I suggest you examine a 'Little Joe' wire and tubing cutter.

Mike Halloran
Pembroke Pines, FL, USA
 
There are designs around of Geneva Mechanisms that are easy to fabricate from cam followers and can easily handle your torque requirements.

Timelord
 
3DDave
The wire is fed continuously but it hits a stop to prepare the wire for the next cut. The wire is pulled from a wire coil through several grooved rollers (feed rollers) and there is a little slippage between wire and roller until it gets cutted. I Hope my explanation is understood
 
A former employer paid people to unroll refrigeration hose from huge spools, stretch it along a yardstick, and cut it to length.

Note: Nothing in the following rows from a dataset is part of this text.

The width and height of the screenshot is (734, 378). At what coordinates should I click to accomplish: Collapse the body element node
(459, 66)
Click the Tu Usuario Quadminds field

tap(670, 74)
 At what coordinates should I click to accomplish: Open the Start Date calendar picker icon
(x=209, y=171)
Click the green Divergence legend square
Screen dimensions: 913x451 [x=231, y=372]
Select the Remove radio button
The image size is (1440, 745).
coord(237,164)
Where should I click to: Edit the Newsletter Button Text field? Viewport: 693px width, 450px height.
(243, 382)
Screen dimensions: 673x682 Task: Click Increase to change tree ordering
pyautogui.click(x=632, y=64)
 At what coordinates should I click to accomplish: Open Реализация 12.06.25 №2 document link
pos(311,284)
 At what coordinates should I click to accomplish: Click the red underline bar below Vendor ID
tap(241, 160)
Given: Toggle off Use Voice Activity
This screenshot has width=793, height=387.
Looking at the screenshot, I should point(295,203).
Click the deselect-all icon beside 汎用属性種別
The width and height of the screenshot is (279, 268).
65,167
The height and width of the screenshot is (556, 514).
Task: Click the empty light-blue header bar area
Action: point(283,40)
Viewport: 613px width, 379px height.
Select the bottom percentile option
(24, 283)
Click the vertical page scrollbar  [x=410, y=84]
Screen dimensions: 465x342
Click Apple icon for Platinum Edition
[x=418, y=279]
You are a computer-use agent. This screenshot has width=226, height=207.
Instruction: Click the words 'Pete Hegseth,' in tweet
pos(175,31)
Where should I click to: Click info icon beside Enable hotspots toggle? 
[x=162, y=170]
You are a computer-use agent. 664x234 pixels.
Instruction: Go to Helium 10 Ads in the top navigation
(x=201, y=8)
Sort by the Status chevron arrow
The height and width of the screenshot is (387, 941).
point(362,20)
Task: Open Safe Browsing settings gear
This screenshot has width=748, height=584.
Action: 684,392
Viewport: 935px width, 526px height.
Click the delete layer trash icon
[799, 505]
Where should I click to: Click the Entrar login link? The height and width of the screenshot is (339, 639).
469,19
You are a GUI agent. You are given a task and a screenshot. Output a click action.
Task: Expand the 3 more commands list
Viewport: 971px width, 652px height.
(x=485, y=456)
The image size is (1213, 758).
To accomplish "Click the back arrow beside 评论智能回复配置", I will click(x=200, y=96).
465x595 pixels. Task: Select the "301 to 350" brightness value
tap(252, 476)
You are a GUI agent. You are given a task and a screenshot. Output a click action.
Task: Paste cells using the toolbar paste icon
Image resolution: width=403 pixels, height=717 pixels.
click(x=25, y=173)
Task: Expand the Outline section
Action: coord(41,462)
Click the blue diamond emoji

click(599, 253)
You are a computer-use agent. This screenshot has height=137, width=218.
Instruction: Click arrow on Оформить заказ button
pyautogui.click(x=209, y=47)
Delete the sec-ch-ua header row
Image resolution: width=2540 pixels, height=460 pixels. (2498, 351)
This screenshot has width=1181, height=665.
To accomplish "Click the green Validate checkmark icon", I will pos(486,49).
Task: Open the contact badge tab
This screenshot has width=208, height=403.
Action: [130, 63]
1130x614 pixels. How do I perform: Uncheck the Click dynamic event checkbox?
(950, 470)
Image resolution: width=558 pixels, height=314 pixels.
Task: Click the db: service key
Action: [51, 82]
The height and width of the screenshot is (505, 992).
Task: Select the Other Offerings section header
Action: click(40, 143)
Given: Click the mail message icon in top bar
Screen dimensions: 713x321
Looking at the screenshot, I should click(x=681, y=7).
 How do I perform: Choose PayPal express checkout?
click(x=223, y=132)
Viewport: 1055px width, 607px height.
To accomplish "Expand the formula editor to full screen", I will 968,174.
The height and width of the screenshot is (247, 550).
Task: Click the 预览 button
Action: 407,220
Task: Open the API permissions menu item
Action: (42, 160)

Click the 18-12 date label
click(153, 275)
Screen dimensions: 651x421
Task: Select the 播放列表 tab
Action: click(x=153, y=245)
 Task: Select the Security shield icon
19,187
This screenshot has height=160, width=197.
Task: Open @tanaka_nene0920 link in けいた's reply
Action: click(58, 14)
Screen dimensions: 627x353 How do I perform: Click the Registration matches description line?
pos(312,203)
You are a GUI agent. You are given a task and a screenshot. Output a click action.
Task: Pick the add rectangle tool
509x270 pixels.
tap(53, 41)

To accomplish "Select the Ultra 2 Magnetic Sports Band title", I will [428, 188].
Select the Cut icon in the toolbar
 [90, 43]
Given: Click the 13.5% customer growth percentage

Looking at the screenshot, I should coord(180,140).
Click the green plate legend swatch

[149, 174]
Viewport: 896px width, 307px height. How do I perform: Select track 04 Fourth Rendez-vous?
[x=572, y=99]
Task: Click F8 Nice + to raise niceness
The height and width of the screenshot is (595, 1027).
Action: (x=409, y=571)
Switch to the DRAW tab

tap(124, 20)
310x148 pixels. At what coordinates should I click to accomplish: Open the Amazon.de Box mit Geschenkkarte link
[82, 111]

It was a mind-numbing job, and nobody liked doing it.

For ~$3500, we bought a machine that pulled the hose from the spool, measured a programmable length as it was pulling, cut it off, dropped the measured piece on the table, and stopped when it had reached a programmable count or ran out of hose.
You couldn't homebrew a similar machine for that kind of money if your labor is worth anything.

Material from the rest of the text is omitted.